Arief menambahkan, momentum panen raya tahun ini sangat penting untuk mengoptimalkan serapan gabah/beras dalam negeri. Oleh karena itu, sesuai hasil Rakortas Kementerian Koordinator Bidang Pangan, pihaknya telah bersurat kepada Direktur Utama Perum Bulog untuk melaksanakan penugasan pengadaan gabah dan beras dalam negeri pada tahun 2025 dengan target sebanyak 3 juta ton setara beras.
"Dengan target ini dan juga dengan kebijakan HPP gabah yang sudah disesuaikan dengan kepentingan petani, kita berharap serapan gabah petani dalam negeri dapat berjalan secara optimal. Tentunya dengan harapan bahwa proyeksi panen raya dari BPS dapat terealisasi dengan baik di lapangan," urai Arief.
Adapun berdasarkan amatan Badan Pusat Statistik (BPS), proyeksi panen pada Januari dan Februari masing-masing 1,31 juta ton beras dan 2,08 juta ton beras. Lalu pada Maret diperkirakan akan melonjak menjadi 5,20 juta ton beras.
Angka ini sudah melampaui konsumsi beras bulanan sebesar 2,5 juta ton atau mengalami surplus. Berdasarkan tren, diperkirakan produksi beras masih akan surplus seiring musim panen raya di April dan Mei.
Menteri Pertanian Andi Amran Sulaiman mengatakan proyeksi produksi padi pada Januari hingga Maret 2025 mengalami kenaikan dibandingkan periode yang sama pada tahun 2024.
"Produksi Januari, Februari, Maret 2025 sesuai data BPS, itu naik dibanding tahun lalu, itu 50 persen di Januari, 49 persen di Februari dibanding tahun lalu di bulan yang sama, dan 51 persen di bulan Maret. Semoga di April juga baik." ungkapnya.

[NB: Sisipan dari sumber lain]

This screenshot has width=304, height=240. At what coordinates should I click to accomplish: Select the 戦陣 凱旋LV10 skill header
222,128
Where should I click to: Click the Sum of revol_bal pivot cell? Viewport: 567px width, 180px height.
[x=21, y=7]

Sementara itu, sesuai penugasan dari NFA, target serap 3 juta ton setara beras akan dioptimalkan pada semester 1 tahun 2025, di mana pada periode tersebut panen raya berlangsung, dengan target sebanyak 2,1 juta ton setara beras atau 70 persen dari total target tahun 2025.

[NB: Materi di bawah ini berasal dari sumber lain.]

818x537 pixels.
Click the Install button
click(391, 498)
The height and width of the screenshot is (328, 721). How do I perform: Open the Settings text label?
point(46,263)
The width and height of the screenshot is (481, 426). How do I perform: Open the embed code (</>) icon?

"Saya mengajak kita semua untuk mewujudkan target penyerapan gabah beras 3 juta ton secara hand in hand. Ini tentunya secara bersama demi mewujudkan swasembada pangan," ujar Arief.
Arief juga menekankan agar Bulog turut memaksimalkan fasilitas Sentra Penggilingan Padi (SPP). Total ada 10 unit dengan sebaran di 5 provinsi yang termasuk penyumbang produksi padi nasional sebesar 58,4 persen pada 2024.
SPP sendiri merupakan unit sarana pengolahan gabah yang didukung oleh peralatan pengolahan dengan teknologi serta memiliki kapasitas produksi dan penyimpanan yang cukup besar. Sebaran SPP Bulog di Jawa Timur ada 4 unit yang terletak di Bojonegoro, Magetan, Jember, dan Banyuwangi. Jawa Timur sendiri pada 2024 memproduksi 9,2 juta ton padi berdasarkan data BPS.
Lalu SPP di Jawa Tengah ada di Sragen dan Kendal. Provinsi Jawa Tengah berhasil memproduksi padi 8,8 juta ton pada 2024. Sementara SPP di Jawa Barat ada di Subang dan Karawang. Raihan produksi padi di Jawa Barat sendiri sepanjang 2024 total 8,5 juta ton.
Terakhir, SPP Bulog ada 1 unit di masing-masing Provinsi Lampung dan Nusa Tenggara Barat (NTB). Produksi padi tahun 2024 di Lampung sebesar 2,7 juta ton dan NTB 1,4 juta ton. Melalui sebaran fasilitas SPP di 5 provinsi sentra produsen padi nasional tersebut, Bulog dapat menyerap gabah petani lokal dan diolah melalui SPP tersebut untuk menjadi beras yang berkualitas.